To me, it looks like a 10" & 8" or a 12" & 10". If it were a 12" & 8" there would be a lot more space on top of the 12".

kel58 Posted 27 Mar 2012 , 4:40pm
post #6 of 13

I think the picture looks like it is a 10" and a 8". The size difference looks to be 2" whatever size they are.
I use straws as well. They are so much easier to cut.

Ashleyssweetdesigns Posted 27 Mar 2012 , 4:55pm
post #7 of 13

Straws are def way easier however I found that the wooden dowels I purchased from global sugar art are 100 times easier to cut than the ones you can buy from michaels or walmart. It looks like a 10" & 12" to me. You def want to ice each cake seperately b4 u stack them. You would need 5-6 dowels and theres no need to wrap the cake boards.

trishalynn0708 Posted 27 Mar 2012 , 5:13pm
post #8 of 13

When you say that you use straws... Do you mean literally, straws. As in the ones you drink out of??? What I have in mind are the white one's with the red stripes up the side.. Those are sturdy enough to hold cakes up fine?? If so I am getting those! Less expensive than those dowels I can't cut!!! lol

Ashleyssweetdesigns Posted 27 Mar 2012 , 5:16pm
post #9 of 13

Are they the extra wide ones? Than yes those are fine.

BlakesCakes Posted 27 Mar 2012 , 5:38pm
post #10 of 13
Quote:
Originally Posted by trishalynn0708

When you say that you use straws... Do you mean literally, straws. As in the ones you drink out of??? What I have in mind are the white one's with the red stripes up the side.. Those are sturdy enough to hold cakes up fine?? If so I am getting those! Less expensive than those dowels I can't cut!!! lol




Yes. With the wider, thicker walled ones, you need fewer of them. If you need to use thinner ones, you need to use more of them.

Think about it--take a 4" length of a straw, place it between the palms of your hands (put something between your palms & the straw or you could get hurt)--vertically, and try to press your hands together. Bet you can't crush the straw, top to bottom. That's the power of the hollow cylinder.

Rae

ssimonds2 Posted 28 Mar 2012 , 9:47pm
post #11 of 13

I have actually found them at Michaels too.

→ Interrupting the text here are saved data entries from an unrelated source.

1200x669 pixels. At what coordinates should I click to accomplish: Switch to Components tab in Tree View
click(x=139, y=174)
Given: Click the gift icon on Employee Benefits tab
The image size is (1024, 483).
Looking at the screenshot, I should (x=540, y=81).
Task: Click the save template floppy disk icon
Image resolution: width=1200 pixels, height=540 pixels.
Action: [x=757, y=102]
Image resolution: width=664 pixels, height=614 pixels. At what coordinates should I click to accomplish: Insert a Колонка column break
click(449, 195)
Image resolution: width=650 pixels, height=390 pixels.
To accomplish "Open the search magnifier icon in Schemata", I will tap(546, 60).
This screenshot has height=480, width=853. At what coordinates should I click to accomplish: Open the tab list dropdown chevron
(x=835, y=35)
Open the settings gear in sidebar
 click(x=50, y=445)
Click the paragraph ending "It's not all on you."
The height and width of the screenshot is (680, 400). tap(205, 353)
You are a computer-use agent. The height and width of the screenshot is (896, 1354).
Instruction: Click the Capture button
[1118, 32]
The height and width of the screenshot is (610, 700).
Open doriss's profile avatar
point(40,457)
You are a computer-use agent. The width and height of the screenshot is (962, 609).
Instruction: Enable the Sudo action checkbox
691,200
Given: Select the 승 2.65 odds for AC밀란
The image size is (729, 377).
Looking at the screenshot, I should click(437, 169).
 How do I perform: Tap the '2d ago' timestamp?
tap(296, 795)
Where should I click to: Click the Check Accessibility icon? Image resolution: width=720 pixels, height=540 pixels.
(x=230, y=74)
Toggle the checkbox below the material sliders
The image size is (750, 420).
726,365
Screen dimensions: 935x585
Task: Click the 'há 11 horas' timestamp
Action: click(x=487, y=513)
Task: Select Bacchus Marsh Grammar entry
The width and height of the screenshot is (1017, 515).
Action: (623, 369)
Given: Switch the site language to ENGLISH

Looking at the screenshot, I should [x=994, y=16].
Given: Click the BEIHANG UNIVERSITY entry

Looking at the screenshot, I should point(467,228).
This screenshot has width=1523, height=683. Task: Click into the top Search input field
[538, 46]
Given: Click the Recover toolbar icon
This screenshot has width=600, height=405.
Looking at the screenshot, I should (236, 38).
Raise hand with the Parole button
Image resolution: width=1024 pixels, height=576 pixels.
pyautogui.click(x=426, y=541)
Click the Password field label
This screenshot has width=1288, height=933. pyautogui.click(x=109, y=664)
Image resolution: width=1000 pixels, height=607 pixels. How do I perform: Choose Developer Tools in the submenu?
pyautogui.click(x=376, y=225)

I believe they were near the candy making section, so you'll want to look around for them. I was using wooden dowels before but have since changed to the straw type support just for ease of cutting and they're wider, so more support.

Mae_mom Posted 1 Apr 2012 , 12:42am
post #12 of 13

I'm so glad to have found this thread; I'm doing a cake tonight and ran out of dowels!! I'm trying straws on this one!! icon_smile.gif

But I wanted to add that when I do use dowels, I use some that are pretty thick. I use a new pair of pet nail trimmers to cut them; works like a charm!!! I use the type that you squeeze like pliers made for up to large dogs (like these http://s.petco.com/assets/product_images/0/076681007676C.jpg )

icon_smile.gif

kendra_83 Posted 2 Apr 2012 , 5:42pm
post #13 of 13

I agree that bubble tea straws are the way to go. They're so easy to cut and take a lot of stress out of tiered cakes.